Mü'minlerden iki topluluk çarpışacak olursa, aralarını bulup-düzeltin. Şayet biri diğerine tecavüzde bulunacak olursa, artık tecavüzde bulunanla, Allah'ın emrine dönünceye kadar savaşın; eğer sonunda (Allah'ın emrini kabul edip) dönerse, bu durumda adaletle aralarını bulun ve (her konuda) adil davranın. Şüphesiz Allah, adil olanları sever.

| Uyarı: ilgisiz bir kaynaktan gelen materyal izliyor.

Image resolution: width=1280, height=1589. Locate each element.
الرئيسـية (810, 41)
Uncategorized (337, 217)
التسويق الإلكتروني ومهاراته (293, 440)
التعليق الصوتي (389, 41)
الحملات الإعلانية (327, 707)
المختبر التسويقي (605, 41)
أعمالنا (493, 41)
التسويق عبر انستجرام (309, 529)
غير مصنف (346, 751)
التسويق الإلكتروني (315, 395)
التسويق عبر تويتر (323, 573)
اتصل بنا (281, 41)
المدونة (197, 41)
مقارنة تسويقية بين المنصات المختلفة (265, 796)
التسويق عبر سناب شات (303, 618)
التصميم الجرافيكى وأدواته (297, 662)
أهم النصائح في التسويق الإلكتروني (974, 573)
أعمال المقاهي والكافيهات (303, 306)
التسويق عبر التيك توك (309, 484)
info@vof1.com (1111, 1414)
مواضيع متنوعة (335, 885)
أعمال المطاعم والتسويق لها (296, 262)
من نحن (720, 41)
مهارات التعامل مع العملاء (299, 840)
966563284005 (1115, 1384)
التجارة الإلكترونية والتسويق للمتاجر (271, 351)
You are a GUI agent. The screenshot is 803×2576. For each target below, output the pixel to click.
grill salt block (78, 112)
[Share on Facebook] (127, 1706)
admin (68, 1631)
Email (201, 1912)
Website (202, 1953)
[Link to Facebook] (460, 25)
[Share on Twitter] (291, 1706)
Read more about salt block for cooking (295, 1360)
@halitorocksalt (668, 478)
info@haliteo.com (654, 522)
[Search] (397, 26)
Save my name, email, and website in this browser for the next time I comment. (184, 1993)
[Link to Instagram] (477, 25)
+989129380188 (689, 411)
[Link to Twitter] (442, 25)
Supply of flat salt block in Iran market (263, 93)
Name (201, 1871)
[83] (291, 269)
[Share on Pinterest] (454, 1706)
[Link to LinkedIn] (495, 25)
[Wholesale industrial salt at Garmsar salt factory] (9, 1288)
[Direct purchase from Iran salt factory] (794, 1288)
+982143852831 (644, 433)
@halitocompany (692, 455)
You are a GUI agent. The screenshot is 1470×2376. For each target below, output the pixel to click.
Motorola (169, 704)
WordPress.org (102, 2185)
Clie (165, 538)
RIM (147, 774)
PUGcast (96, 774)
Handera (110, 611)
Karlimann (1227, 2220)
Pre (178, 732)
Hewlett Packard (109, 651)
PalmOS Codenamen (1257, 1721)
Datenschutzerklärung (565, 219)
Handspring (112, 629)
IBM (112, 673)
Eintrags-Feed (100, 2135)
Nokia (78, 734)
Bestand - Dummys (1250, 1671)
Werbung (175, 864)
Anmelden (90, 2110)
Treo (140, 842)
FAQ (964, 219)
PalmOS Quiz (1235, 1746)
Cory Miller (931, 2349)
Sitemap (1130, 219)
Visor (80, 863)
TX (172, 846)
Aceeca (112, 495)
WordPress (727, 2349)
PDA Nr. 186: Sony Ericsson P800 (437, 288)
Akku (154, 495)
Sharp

vein ṭâifetâni mine-lmü'minîne-ḳtetelû feaṣliḥû beynehümâ. feim begat iḥdâhümâ `ale-l'uḫrâ feḳâtilü-lletî tebgî ḥattâ tefîe ilâ emri-llâh. fein fâet feaṣliḥû beynehümâ bil`adli veaḳsiṭû. inne-llâhe yüḥibbü-lmuḳsiṭîn.
Eğer müminlerden iki topluluk birbirleriyle savaşırlarsa aralarını düzeltiniz; eğer biri diğeri üzerine saldırırsa, saldıranlarla Allah'ın buyruğuna dönmelerine kadar savaşınız; eğer dönerlerse aralarını adaletle bulunuz, adil davranınız, şüphesiz Allah adil davrananları sever.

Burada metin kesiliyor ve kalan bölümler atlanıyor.